Got it! Here is the documentation for test sets, and there are examples in the course-v3 notebooks.
If you are doing for deployment, instead make an ImageList of your set of images you want to train on, and when you use load_learner for deployment, pass in that ImageList in.
ok, so basically to get results on test set, I will have to add test set to my training and validation sets when I am training my model? Something like we did in v 1 when we used to have 3 sets of data in folders? (i.e. train, valid, test?) But in this new version I think we just have all data and tell the model how to separate it, i.e. valid_pct=0.3, for example?
Sorry, I am terribly confused about all this. I need to test a bunch of new files to see how accurate my model is and after that, I need to figure the way so my users could upload a bunch of files and get results back.
Some time ago someone did a dog classification on render (it is gone now https://whatdog.onrender.com/), where you upload the file and get results back, for example:
Result = [(‘german_shepherd’, 0.29597368836402893), (‘border_terrier’, 0.0761934369802475), (‘rottweiler’, 0.04072378948330879)]
If you have a test set you want to examine during training yes. During production (post learn.export()) no, you will not. You can pass in a test set during deployment and the call to load_learner.
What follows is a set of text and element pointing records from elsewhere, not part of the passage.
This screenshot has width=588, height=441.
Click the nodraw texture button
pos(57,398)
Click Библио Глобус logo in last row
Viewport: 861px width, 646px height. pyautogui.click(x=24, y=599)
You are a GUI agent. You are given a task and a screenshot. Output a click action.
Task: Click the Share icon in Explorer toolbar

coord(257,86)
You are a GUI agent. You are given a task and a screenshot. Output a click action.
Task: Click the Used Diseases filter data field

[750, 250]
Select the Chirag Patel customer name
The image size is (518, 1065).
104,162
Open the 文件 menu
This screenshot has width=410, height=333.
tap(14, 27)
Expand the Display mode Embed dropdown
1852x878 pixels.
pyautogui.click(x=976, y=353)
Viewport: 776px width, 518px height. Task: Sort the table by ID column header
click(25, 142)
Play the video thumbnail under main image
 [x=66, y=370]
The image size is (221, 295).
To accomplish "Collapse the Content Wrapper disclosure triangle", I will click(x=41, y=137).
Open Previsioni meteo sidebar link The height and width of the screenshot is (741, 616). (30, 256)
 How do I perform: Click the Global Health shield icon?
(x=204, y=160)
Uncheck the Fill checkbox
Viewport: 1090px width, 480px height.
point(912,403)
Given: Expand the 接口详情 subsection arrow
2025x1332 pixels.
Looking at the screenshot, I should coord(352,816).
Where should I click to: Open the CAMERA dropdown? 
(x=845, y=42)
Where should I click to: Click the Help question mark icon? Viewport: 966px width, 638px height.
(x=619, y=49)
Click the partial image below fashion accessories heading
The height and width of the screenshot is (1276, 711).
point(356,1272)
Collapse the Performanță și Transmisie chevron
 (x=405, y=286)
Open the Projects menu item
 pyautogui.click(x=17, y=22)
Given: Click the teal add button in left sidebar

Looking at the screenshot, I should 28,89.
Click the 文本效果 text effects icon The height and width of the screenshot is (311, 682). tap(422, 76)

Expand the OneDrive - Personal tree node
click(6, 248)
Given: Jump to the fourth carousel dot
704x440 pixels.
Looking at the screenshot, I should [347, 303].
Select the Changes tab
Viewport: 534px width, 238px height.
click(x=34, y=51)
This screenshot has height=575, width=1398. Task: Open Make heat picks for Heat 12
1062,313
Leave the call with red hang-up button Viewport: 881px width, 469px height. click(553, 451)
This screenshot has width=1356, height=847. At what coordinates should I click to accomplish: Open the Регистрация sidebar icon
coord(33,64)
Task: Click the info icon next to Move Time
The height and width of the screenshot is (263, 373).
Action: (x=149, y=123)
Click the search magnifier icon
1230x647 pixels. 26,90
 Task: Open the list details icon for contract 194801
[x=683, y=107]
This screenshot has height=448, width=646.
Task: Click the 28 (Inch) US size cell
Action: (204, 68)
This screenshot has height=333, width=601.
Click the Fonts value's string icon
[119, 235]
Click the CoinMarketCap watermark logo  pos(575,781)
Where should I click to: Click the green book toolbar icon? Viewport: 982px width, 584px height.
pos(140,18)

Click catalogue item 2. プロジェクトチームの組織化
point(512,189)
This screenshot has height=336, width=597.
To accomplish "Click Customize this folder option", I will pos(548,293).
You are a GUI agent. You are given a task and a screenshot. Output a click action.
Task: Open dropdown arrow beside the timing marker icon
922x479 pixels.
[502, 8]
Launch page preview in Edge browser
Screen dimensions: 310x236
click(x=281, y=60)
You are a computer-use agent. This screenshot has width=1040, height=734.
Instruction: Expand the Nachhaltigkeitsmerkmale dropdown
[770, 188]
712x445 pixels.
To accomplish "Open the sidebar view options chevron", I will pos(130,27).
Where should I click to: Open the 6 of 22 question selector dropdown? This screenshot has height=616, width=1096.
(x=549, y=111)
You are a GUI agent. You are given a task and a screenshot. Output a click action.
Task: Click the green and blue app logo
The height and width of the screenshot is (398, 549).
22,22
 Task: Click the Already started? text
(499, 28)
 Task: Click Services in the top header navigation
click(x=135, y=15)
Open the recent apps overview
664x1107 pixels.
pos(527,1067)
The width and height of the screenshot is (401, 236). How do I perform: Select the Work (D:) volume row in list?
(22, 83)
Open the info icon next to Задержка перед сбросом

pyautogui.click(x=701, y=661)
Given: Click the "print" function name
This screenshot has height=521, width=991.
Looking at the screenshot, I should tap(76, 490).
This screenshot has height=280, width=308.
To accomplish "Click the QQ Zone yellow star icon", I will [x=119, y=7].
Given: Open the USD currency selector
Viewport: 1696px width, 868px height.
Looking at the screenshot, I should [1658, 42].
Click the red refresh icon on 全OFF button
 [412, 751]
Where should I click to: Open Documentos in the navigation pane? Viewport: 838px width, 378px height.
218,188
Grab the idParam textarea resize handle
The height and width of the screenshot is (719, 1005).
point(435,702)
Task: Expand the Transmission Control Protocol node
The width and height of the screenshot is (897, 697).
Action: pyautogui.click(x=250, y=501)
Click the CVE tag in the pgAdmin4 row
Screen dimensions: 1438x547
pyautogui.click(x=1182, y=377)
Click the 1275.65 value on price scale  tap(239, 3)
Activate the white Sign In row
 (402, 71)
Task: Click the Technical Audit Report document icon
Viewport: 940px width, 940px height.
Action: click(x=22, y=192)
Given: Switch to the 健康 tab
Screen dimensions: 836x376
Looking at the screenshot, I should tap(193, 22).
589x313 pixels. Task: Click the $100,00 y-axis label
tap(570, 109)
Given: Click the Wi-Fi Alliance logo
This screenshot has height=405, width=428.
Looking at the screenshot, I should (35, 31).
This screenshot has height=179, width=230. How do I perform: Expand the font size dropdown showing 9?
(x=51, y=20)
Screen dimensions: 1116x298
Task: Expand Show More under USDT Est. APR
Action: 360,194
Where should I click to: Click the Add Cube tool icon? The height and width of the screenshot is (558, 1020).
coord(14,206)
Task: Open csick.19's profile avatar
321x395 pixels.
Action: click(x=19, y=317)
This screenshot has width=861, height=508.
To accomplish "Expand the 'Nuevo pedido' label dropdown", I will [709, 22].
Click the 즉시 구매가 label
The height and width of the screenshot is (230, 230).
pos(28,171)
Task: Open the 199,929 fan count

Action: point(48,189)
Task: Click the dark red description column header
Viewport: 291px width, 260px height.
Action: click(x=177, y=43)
We still are in valid_pct as well, we are saying split our dataset into 30% validation. I have an example notebook that goes over what you describe here as well. The main bit of code you want is the following:
data = ImageList.from_folder(path)
learn = load_learner(path, export_file_name, test=data)
y, _ = learn.get_preds(DatasetType.Test)
y = torch.argmax(y, dim=1)
preds = [learn.data.classes[int(x)] for x in y]
A way to do this during training is when you make an image databunch you do .add_test(ImageList.from_folder(folder)) (this is assuming your test data is in one folder)
predictions= calculates something, but I get no results, nothing, empty space. I also tried the following:
y, _ = learn.get_preds(DatasetType.Test)
y = torch.argmax(y, dim=1)
preds = [learn.data.classes[int(x)] for x in y]
and it also returns nothing. I got no errors, just no results at all. What am I doing wrong here?
Another question is that the model was trained on normalized images, and when I predicted a single image, it was also normalized via:
data = ImageList.from_folder(path, classes, size=(100,180)).normalize(imagenet_stats)
but in this case when I get a bunch of images from the test folder, they are not normalized? Would it negatively affect the model performance on these not-normalized test images?